We Will Have Neural-Implant Gaming in 20 Years (and Parents Will Hate It), Says Prediction-Happy Atari Founder

When do we get the Seinfeld of video games? Why won't there be any major new gaming consoles? And just when will get video game technology implanted in our brains? At GDC Online in Austin, Atari co-founder Nolan Bushnell predicted and expounded upon many things.

He opened the GDC's narrative summit with a wide-ranging talk that ranged from The Matrix to E-sports to Minecraft, to… man, to pretty much everything. (He also shared a fun anecdote about Steve Jobs, who was in his employ way back in the 70's).


His talk was so wide-ranging that I thought I'd just share a collection of quotes, from the provocative to the humorous to the simply out-there. Here goes:

On Storytelling: "The thing I want to talk about is: It was a dark and stormy night. There were problems. Big problems, in the castle. There were bad men in there. They were going to do bad things to damsels in distress. And a kitten. See? Now you know everything about telling a story. Or not.

On arcade machines in 1969:"They were basically mechanical slide projectors. They were solid state, relays and motors and gears. This was really clunky."

On Centipede: "What was Centipede the first of? It was the first game designed by a woman."


On The Matrix: "Clearly The Matrix was the ultimate video game—designed by a machine. Somewhat dystopian—clearly we want to be able to use this as the future of immersing ouselves into the world. If you can jack in using a good USB port, that may be the ultimate in body modifications."

On Neural-implanted gaming: "I actually think that there's a good probability that we can neural implants in 20 years. Be ready for the technology when it comes. I actually think parents are gonna have a little pushback on this, so be ready when that comes."


On cut-scenes: "The difference between watching movies and playing games is the difference between being a voyeur and being an actor.
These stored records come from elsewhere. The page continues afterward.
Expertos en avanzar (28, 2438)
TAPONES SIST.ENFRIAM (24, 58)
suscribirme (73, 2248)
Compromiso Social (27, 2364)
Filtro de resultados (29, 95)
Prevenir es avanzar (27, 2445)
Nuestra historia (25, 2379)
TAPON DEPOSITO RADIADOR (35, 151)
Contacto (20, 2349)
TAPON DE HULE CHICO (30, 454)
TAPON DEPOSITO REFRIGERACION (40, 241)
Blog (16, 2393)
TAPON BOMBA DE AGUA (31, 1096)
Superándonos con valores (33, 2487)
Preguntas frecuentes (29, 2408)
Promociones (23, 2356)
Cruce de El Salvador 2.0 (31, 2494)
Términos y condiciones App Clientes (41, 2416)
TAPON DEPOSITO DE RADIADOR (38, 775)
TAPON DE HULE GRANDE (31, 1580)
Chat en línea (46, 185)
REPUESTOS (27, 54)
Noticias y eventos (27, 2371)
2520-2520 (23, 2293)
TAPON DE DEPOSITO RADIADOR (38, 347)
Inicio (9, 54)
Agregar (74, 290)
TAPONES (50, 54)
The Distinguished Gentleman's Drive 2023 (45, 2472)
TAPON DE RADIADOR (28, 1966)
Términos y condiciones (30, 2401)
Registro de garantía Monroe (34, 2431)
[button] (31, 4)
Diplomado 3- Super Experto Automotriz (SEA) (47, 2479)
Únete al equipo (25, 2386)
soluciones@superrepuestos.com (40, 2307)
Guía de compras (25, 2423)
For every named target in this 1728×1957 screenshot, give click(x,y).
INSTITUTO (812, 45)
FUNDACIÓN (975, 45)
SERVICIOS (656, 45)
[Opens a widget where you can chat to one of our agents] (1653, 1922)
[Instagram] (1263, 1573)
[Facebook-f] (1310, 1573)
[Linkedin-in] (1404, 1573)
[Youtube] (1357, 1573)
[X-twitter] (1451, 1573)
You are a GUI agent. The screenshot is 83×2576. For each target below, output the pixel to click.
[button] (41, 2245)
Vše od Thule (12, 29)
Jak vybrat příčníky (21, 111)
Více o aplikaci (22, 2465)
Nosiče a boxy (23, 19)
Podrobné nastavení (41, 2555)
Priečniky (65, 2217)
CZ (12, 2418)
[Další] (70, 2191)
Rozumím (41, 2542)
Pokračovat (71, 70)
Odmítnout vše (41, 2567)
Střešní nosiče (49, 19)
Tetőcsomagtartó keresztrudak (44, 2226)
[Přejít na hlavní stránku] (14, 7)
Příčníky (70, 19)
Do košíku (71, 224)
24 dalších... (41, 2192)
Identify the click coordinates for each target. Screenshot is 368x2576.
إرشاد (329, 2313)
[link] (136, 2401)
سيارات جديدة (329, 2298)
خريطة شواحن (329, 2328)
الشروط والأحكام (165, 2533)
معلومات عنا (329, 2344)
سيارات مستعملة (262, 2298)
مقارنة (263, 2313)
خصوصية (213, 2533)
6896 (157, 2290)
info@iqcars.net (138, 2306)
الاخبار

Being the actor says that you cannot anymore have the image or the fantasy of the screenwriter; you have to have the image of yourself. I think that there is a real issue between climbing into the action, being directed, and having all of this other fun."

On generating ideas in the bathroom: "Everybody who's had a shower has had a good idea. "


On using those specific ideas: "The question is what you do when you get out of the shower. It is the doers who make the difference. How many times have you heard 'That was my idea!'? But no, it wasn't. An idea is due to ownership. Ownership of an idea is something that you earn; it's not something that you get. Having an idea is not even the first step."

On making your games perfect: "It turns out that perfection kills you—you really don't want to be perfect. If you're perfect, your'e too slow. In the online world, particularly on cell phones, your ability to upgrade is huge. If you focus on perfection, it really slows you down, and you may be spending your time on a game that sucks."


On being a habitual convention-goer: "If you really want to be stimulated, go to a carpet manufacturers' conference."

On Minecraft:" Minecraft is damn good. I really like this game because it's so visually clunky. You can do so much with it. It's just brilliant."


On cloud gaming: "Cloud gaming is a really powerful idea. It starts to allow games to take on the characteristic of a cable channel. A cable channel, you can surf it. Right now you can't surf games. I think that cloud gaming is going to lead to a level of episodic gameplay. Like every Friday, a new episode is downloaded. If you think of Seinfeld of Friends, they have a series of episodes and they run scripts through them. We will find that games, if you build them like an engine and you start to run scenarios through them, I think there will be the equivalent of Seinfeld or Friends in the video gaming world in the next five to 10 years."

On the next generation of consoles: "I don't believe that there will be another major console. I think that the differentiation between what it would cost do do a PS4… or Nintendo… well, Nintendo is pretty crappy. But [these consoles] are so close to photorealism that it just doesn't matter. The competition between 'My photorealism is better than your photorealism.'


On social games: "Social games are still in their infancy. A lot of the metrics will not last. They are really too stupid to live. Those sorts of things tend to wear out. You find that, after a while, you can only plant so many crops, build so many buildings, without it getting boring. The social games are going to have to get better, or the churn will overtake them as time goes by."

On E-Sports: "There will be a cable channel devoted to people watching games being played by others. There will be a narrator, there will be the Howard Cosel of video games. In Europe it's not unknown to have 50,000 people show up for a LAN Party."


On Artificial intelligence: "A lot of people think that artificial intelligence is that which has not been programmed yet."

On failure: "Everyone here is going to make a really crappy game. I have made games where I say "God, this sucks."


On Atari, and the French: "Atari still has one of the most recognizable brands in the world. Even better than EA, ha ha ha. It's been a French brand for a while. That's been a problem. But this too, can be fixed."